### WHAT TO DO
Exact copy, pictures excluded: output the lines from the opening of the entries through the line bearing "Task: Expand the Recommended sort dropdown".

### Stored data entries
☆ ☆ ☆
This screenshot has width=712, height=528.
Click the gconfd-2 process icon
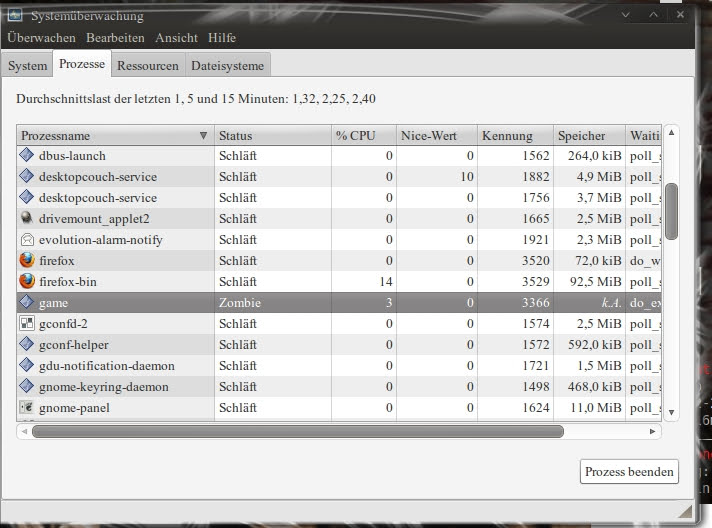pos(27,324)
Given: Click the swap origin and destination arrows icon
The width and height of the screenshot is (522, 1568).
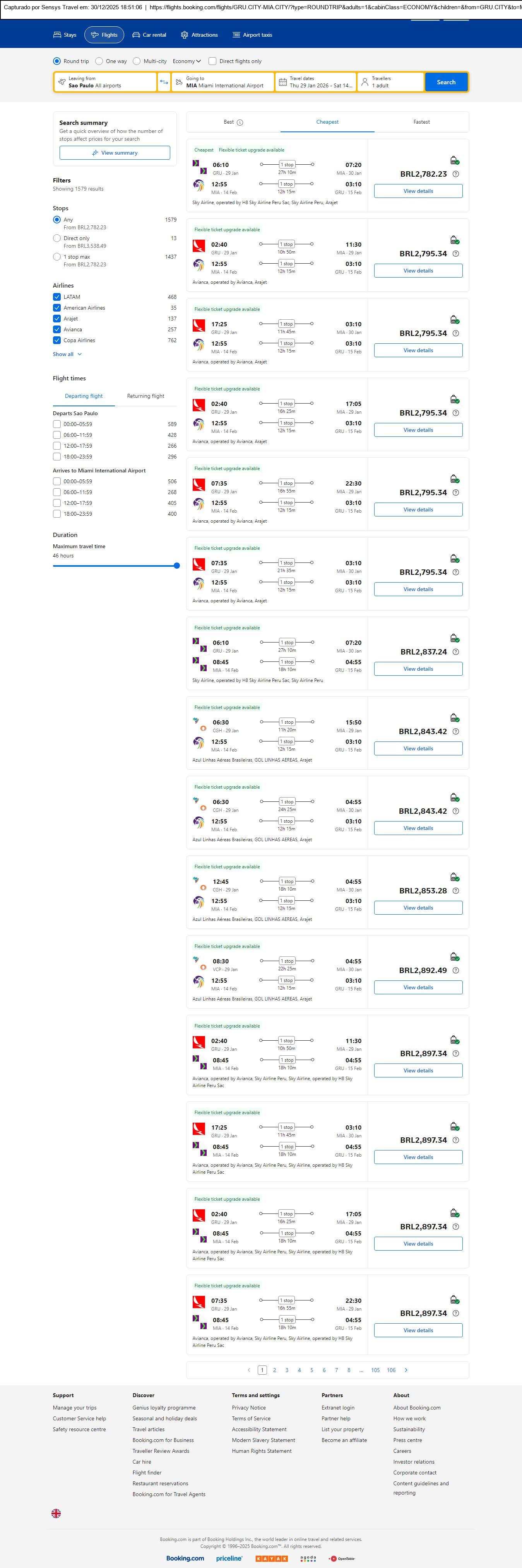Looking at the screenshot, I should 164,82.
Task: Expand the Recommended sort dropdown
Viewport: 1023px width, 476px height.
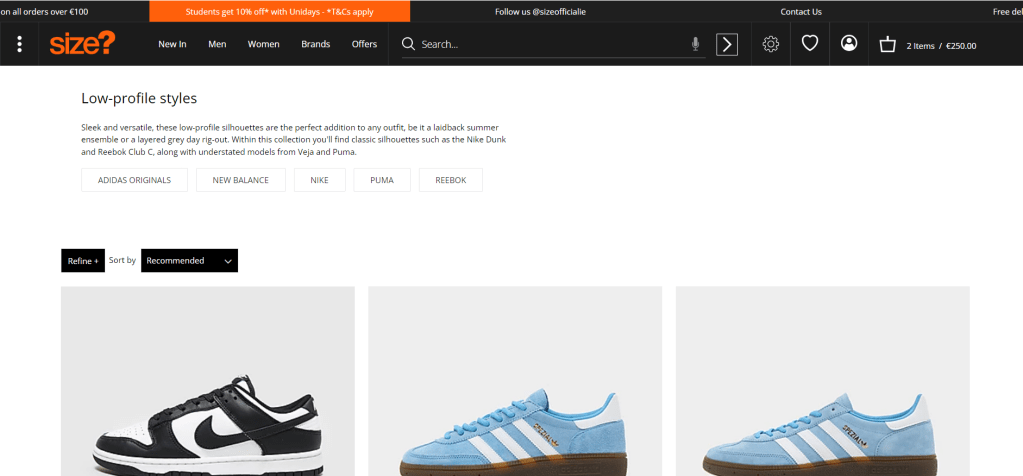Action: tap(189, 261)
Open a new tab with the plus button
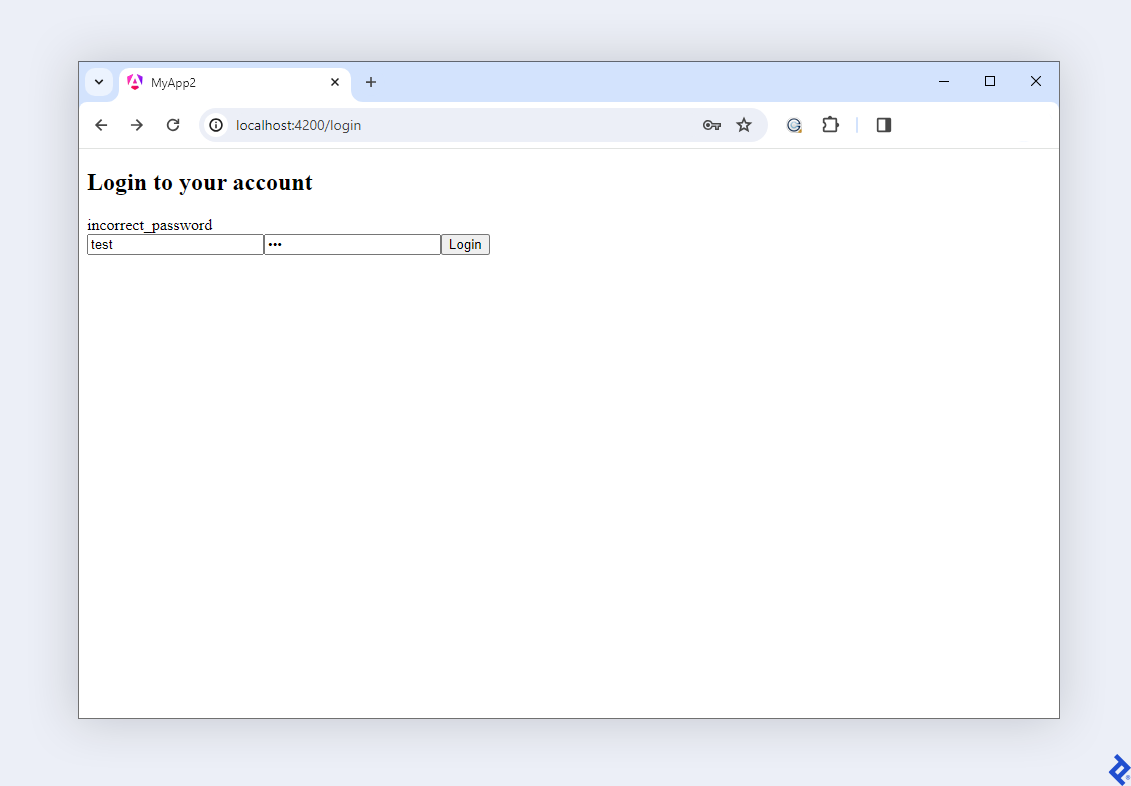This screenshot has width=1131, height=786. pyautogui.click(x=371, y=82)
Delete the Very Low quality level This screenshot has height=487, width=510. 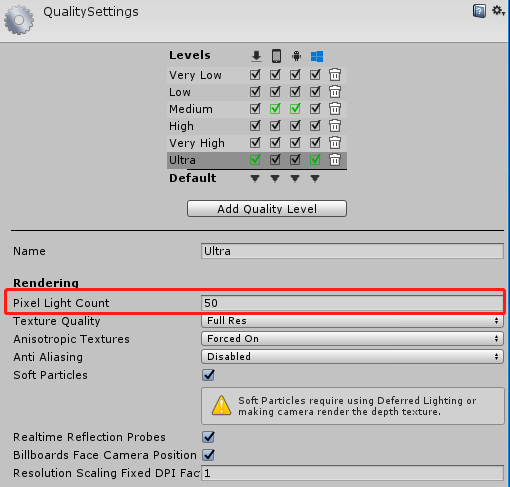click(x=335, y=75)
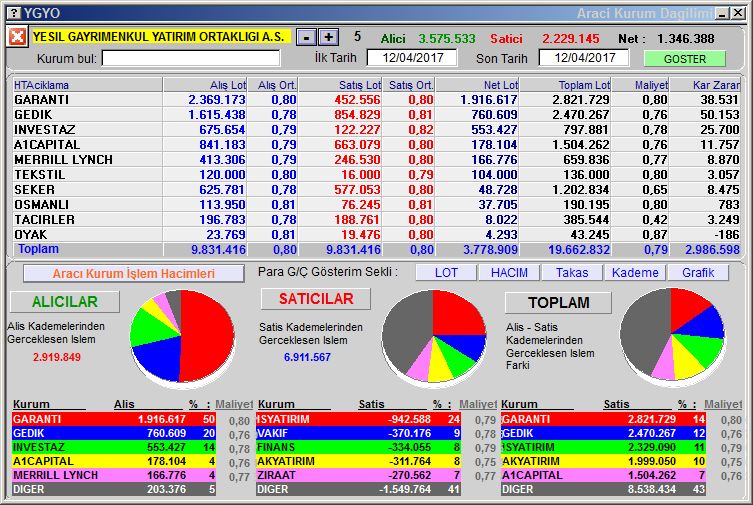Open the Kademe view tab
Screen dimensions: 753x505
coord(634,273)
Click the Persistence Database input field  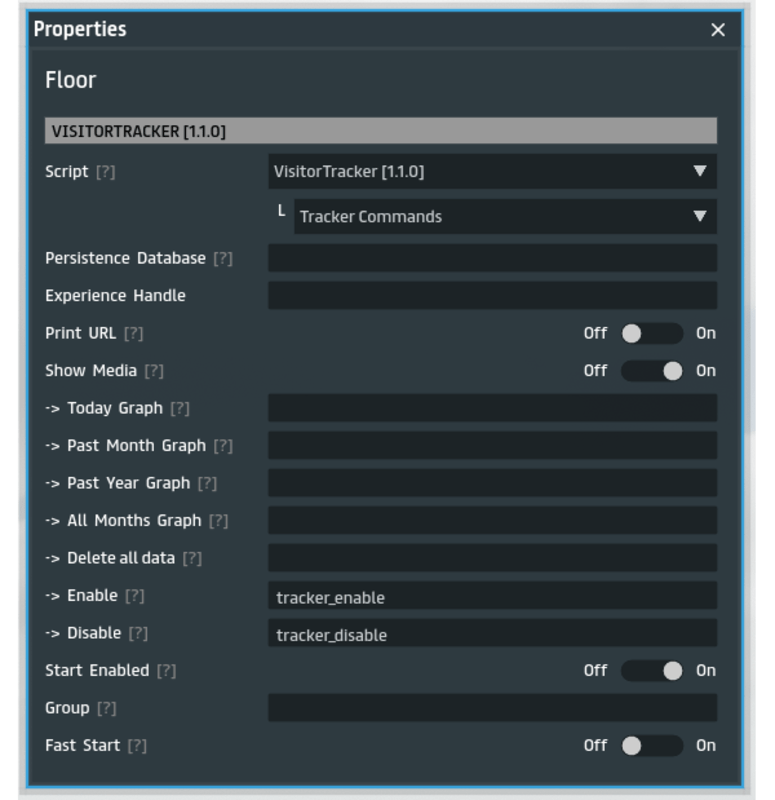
☆ ☆ ☆
### PROBLEM SOLUTION
This screenshot has width=712, height=528.
Click the gconfd-2 process icon
pos(27,324)
Given: Click the swap origin and destination arrows icon
The width and height of the screenshot is (522, 1568).
Looking at the screenshot, I should 164,82.
Task: Expand the Recommended sort dropdown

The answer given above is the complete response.